I know there are many retail companies out there that have overcome these
issues, but not as many as you may think.
A “house of cards” is one way to characterize this situation.
It is also further injurious because quarterly results are driving decisions
for revenue and profit, not a long term vision. This is the “elephant in the room”. How do I upgrade
and get my infrastructure and applications into the twenty first century and not
kill the company? Is the answer to this problem the ambiguous solution called the “Cloud”?
I think so if you believe and trust in the notion that someone else can be
responsible to make sure your system never goes down, provides high speed
performance, ensures your information is secure and gives you control over how
you use it. When speaking to retailers many want to get out of the IT business,
especially mid-market companies. By going to SaaS based systems you can move
from a capital intensive and internally complex business model to one where your
costs are now operational, predictable and much simpler, sort of.
So is this a good idea, outsourcing your systems and
applications? The answer in my opinion is yes, but only if you do it in a
thoughtful and cadenced march having a very precise map to where you are going.
The challenge is you can never give away control. In the past you had to rip and
replace to go from an old system to a new one (think ERP). Now with these “Cloud”

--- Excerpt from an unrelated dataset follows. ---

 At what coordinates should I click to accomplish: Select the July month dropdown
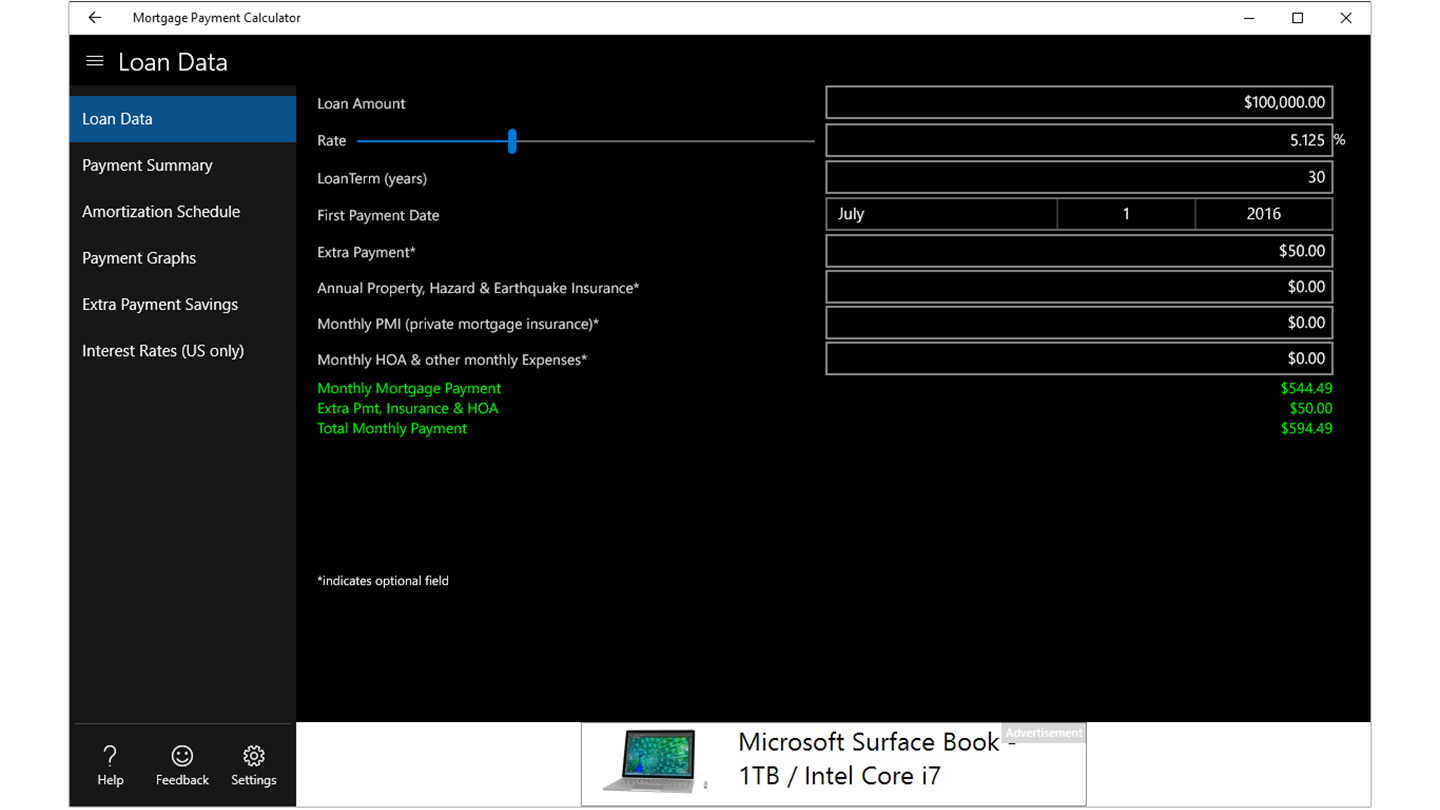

based offerings you can off load applications by simply shutting the old ones
down and turning on the new ones, discarding your old hardware investments. This
journey is obviously not quite that simple and does take a lot of time. The
good news is you prioritize and choose what you want to shut down and when.This may be the only reasonable and fiscally responsible way to go.
I believe this is the future and that over the next ten
years you will see service based business solutions becoming mainstream for
most everything a retail company does. That is precisely why the Microsoft’s, IBM’s,
Oracles, SAP’s, etc. are investing billions in this infrastructure.